Required work »
1. Answer these questions from the Regency Energy Partners earnings release:
(a) What was adjusted EBITDA for full-year 2012?
(b) How much cash available for distribution did Regency generate in fourth-quarter 2012?
(c) What membership interest does the gathering and processing segment hold in Ranch JV?
2. Using the Regency Energy Partners earnings release, explain why cash available for distribution fell in fourth-quarter 2012 compared with fourth-quarter 2011.

Quoted text »
--- begin ---
Regency Energy Partners Reports Increases in Fourth-Quarter and Full-Year 2012 Adjusted EBITDA
Feb 20th 2013 5:36PM
Updated Feb 20th 2013 6:06PM
Regency Energy Partners Reports Increases in Fourth-Quarter and Full-Year 2012 Adjusted EBITDA
For full-year 2012, adjusted EBITDA increased by 14 percent to $480 million compared to $422 million in 2011. For fourth-quarter 2012, adjusted EBITDA increased to $116 million compared to $115 million for fourth-quarter 2011. These increases in adjusted EBITDA were primarily due to volume growth in the gathering and processing segment, partially offset by higher operations and maintenance expenses. The full-year increase was also partly due to a full-year contribution from the Lone Star Joint Venture in 2012, compared to a partial-year contribution in 2011.
For the year-ended December 31, 2012, Regency generated $310 million in cash available for distribution, compared to $285 million for full-year 2011, primarily due to the same items set forth above. For fourth-quarter 2012, Regency generated $68 million in cash available for distribution, compared to $82 million in the fourth-quarter of 2011. This decrease was primarily due to lower proceeds from asset sales in the fourth-quarter of 2012 compared to the prior period.
Net income decreased to $48 million for the full-year ended December 31, 2012, from $74 million for the full-year ended December 31, 2011. These decreases were primarily due to non-cash valuation adjustments recorded in each respective period. For fourth-quarter 2012, Regency reported a net loss of $9 million compared to a net income of $14 million for fourth-quarter 2011.
"In 2012, robust drilling activity in south and west Texas and in north Louisiana contributed to a 20 percent increase in gathering and processing volumes, and we also saw an upswing in revenue generating horsepower in our contract compression business," said Mike Bradley, president and chief executive officer of Regency. "In addition, we continued construction on major organic growth projects in several of our liquids-rich operating regions."
"Looking ahead, we have a significant amount of growth projects coming online, and we expect these projects to generate strong returns as they ramp up throughout 2013 and 2014," said Bradley.
REVIEW OF SEGMENT PERFORMANCE
Adjusted total segment margin increased 10 percent to $463 million for the full-year 2012, compared to $421 million for full-year 2011.
Gathering and Processing - We provide "wellhead-to-market" services to producers of natural gas, which include transporting raw natural gas from the wellhead through gathering systems, processing raw natural gas to separate NGLs from the raw natural gas and selling or delivering the pipeline-quality natural gas and NGLs to various markets and pipeline systems. This segment also includes our 33.33% membership interest in Ranch JV, which processes natural gas delivered from the NGLs-rich Bone Spring and Avalon shale formations in west Texas.
--- end ---
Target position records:
--- begin ---
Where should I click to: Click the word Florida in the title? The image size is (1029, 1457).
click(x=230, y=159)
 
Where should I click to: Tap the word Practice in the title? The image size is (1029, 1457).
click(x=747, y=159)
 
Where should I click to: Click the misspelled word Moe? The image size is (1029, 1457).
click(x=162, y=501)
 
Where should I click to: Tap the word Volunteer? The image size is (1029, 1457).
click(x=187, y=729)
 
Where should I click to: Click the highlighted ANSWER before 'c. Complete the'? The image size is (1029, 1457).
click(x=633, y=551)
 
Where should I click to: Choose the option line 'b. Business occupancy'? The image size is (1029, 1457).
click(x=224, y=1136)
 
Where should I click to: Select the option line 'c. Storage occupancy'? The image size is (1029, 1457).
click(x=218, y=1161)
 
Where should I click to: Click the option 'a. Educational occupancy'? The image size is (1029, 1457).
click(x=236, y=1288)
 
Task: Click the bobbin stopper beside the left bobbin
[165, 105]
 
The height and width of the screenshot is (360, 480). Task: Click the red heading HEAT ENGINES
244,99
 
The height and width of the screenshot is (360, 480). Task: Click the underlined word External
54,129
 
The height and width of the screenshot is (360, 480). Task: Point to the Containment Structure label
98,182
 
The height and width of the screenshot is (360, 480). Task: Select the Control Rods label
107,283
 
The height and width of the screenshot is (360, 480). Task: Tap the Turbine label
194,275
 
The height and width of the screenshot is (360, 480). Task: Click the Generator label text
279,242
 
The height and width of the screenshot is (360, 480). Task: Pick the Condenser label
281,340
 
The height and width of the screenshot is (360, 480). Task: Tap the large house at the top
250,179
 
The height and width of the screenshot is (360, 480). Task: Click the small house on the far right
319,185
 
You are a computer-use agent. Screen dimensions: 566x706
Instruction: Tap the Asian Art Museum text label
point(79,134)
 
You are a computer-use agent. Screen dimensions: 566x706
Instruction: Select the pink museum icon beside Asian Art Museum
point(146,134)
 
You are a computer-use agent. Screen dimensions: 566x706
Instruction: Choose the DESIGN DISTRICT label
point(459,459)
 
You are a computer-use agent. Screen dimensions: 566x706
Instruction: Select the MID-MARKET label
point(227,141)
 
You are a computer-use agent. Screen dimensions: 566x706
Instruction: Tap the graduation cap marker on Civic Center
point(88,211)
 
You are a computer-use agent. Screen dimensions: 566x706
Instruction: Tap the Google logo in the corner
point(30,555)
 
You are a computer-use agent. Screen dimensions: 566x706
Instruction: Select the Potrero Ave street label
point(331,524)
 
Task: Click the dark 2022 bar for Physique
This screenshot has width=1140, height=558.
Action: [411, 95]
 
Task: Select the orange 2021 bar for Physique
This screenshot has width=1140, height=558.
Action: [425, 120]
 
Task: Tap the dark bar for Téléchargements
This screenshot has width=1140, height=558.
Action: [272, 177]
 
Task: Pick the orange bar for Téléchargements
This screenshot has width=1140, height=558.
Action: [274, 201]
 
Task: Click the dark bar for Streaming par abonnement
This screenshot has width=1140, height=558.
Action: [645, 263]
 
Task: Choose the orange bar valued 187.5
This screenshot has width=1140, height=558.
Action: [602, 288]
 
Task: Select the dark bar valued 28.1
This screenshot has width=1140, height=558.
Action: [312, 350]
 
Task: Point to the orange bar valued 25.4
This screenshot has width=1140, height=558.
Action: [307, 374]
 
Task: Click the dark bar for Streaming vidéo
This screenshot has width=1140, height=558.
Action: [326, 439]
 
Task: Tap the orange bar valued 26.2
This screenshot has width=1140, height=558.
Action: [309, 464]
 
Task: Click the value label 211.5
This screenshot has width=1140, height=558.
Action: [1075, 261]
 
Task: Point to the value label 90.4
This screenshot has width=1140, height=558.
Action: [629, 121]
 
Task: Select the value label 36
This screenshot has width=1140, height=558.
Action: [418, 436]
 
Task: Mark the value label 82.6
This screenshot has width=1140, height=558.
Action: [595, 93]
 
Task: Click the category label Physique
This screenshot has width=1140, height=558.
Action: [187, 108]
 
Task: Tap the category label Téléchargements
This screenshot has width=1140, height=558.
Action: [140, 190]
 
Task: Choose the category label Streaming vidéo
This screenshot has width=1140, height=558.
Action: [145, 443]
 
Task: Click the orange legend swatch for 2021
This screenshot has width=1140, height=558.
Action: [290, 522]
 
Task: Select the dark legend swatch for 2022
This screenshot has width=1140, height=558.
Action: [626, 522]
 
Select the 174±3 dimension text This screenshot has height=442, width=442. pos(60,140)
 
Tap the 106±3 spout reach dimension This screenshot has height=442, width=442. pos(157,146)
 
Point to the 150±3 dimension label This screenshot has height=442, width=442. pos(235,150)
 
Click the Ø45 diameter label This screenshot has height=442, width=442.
--- end ---
Outputs for the tasks »
1.
(a) $480 million
(b) $68 million
(c) 33.33%

2. Cash available for distribution fell from $82 million in fourth-quarter 2011 to $68 million in fourth-quarter 2012. The decrease was primarily due to lower proceeds from asset sales in fourth-quarter 2012 compared with the prior period.